Last week I traveled to Florence for Pitti Filati. That’s a bi-annual business fair where the Italian spinning mills present their products to the fashion business and more specifically to the buyers of the big fashion companies. They’re the people who buy what is needed to make next season’s garments, from tissue over yarn to buttons, clasps, ribbons and any other haberdashery item you can imagine.

In the fashion circus this business fair is actually preceded by another one, in Paris: Première Vision. That’s the place where the colours for the new season are shown for the first time to the fashion industry. Mind you, in September 2017 they presented the colours for spring-summer 2019 and it’s all very secret: visitors are not allowed to take pictures (which everyone sneakily does anyway) and if you want to take the colours home you have to buy a horribly expensive booklet.

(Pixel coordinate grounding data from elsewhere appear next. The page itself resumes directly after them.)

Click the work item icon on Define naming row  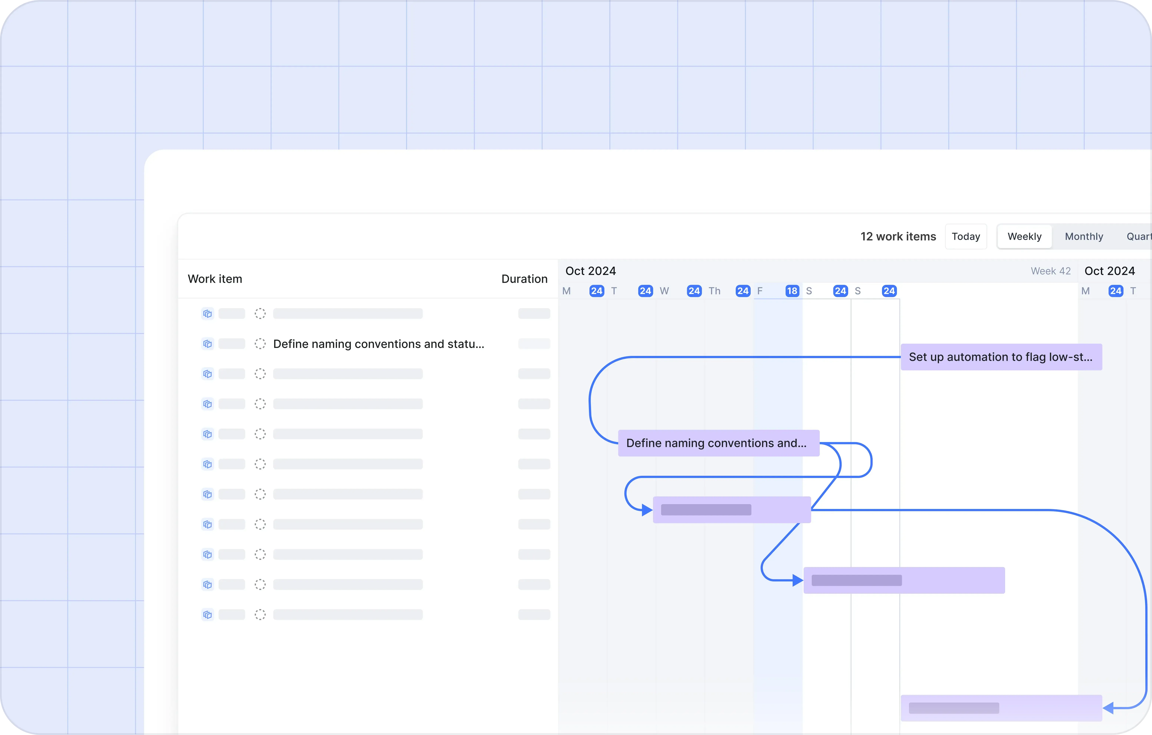(207, 344)
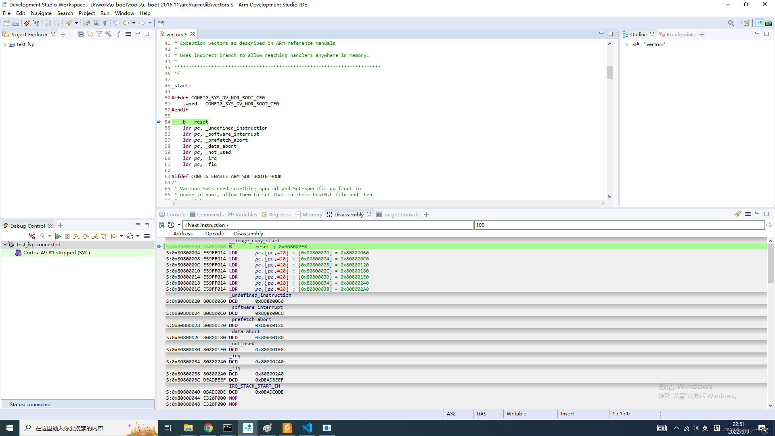Open the Navigate menu
The image size is (775, 436).
pyautogui.click(x=41, y=13)
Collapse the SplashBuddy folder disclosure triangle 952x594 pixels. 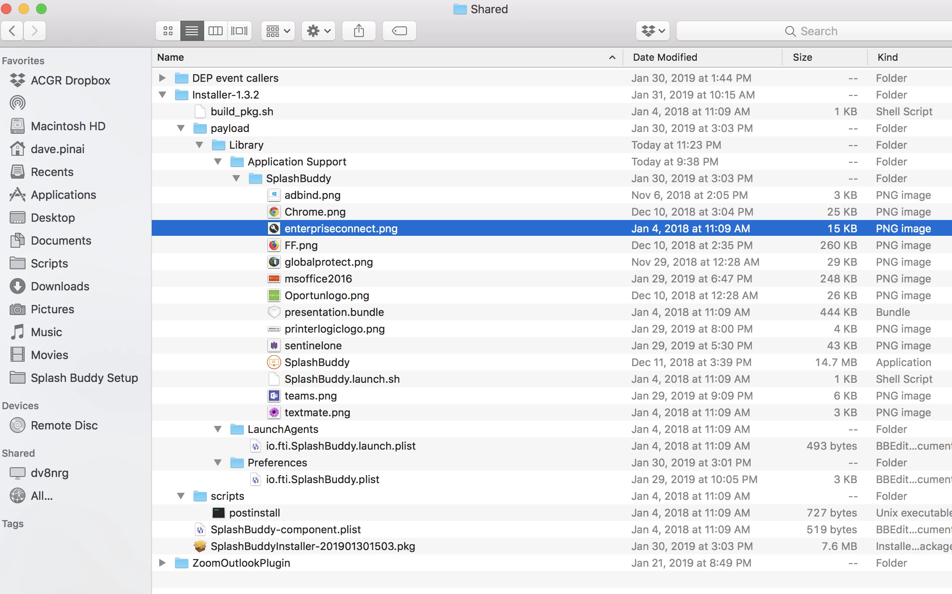[236, 178]
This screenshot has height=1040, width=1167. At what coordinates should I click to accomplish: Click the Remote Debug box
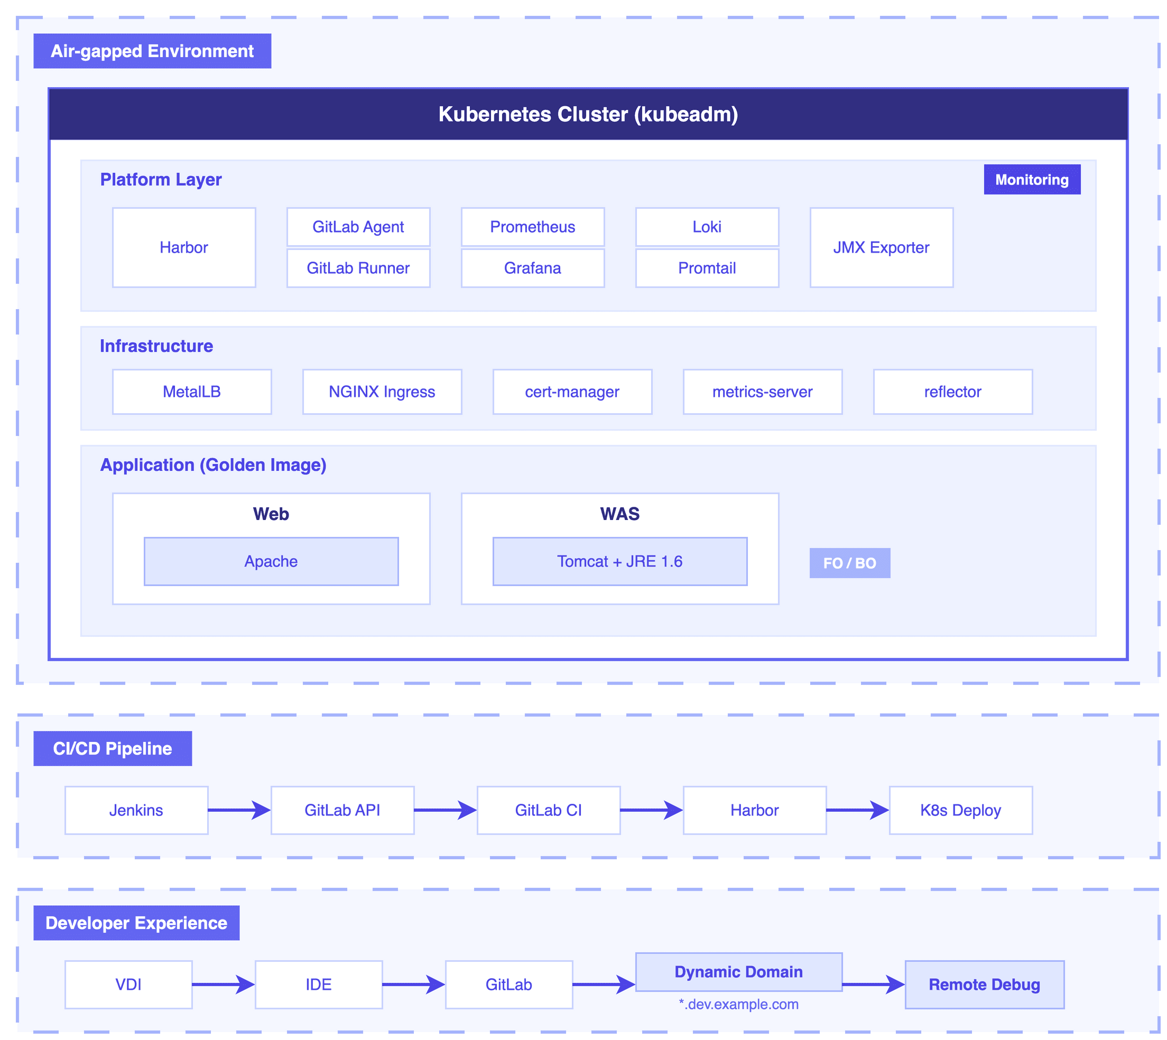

At Pitti Filati, which is half a year later, there’s no secret. The news is out in the open anyway, so the entry price includes a sampler with yarn in the new colours, they have an extensive online media gallery and they have a place where you can take samples from big cones of yarn. It’s quite funny to see all the people wind small balls of yarn around their fingers …

It might look as if nobody knows where the colours come from, but that’s not entirely true. There are expensive fashion bureaus like WWD where hot shot consultants know all about it: they study trends, which enables them to predict the new trends, which they study of course. Obviously they’re always spot on.

For a small company such as Greener Wool there’s not much to find at such a gigantic industry fair. Real buyers are looking for tonnes of produce and kilometers of fabric. Once you mention sustainability and organic certification, most companies have nothing to offer. If they have, it’s almost never as a stock service (where they keep some stock in-house so that small companies can buy small quantities directly from them). So if I’d like to buy this marvellously soft yarn in these splendid colours that is entirely GOTS certified, then there’s the beige and the black in stock service. The other colours though have to be produced especially for me. That’s starting at 40 kg, per colour. Now that makes for quite a few skeins of yarn!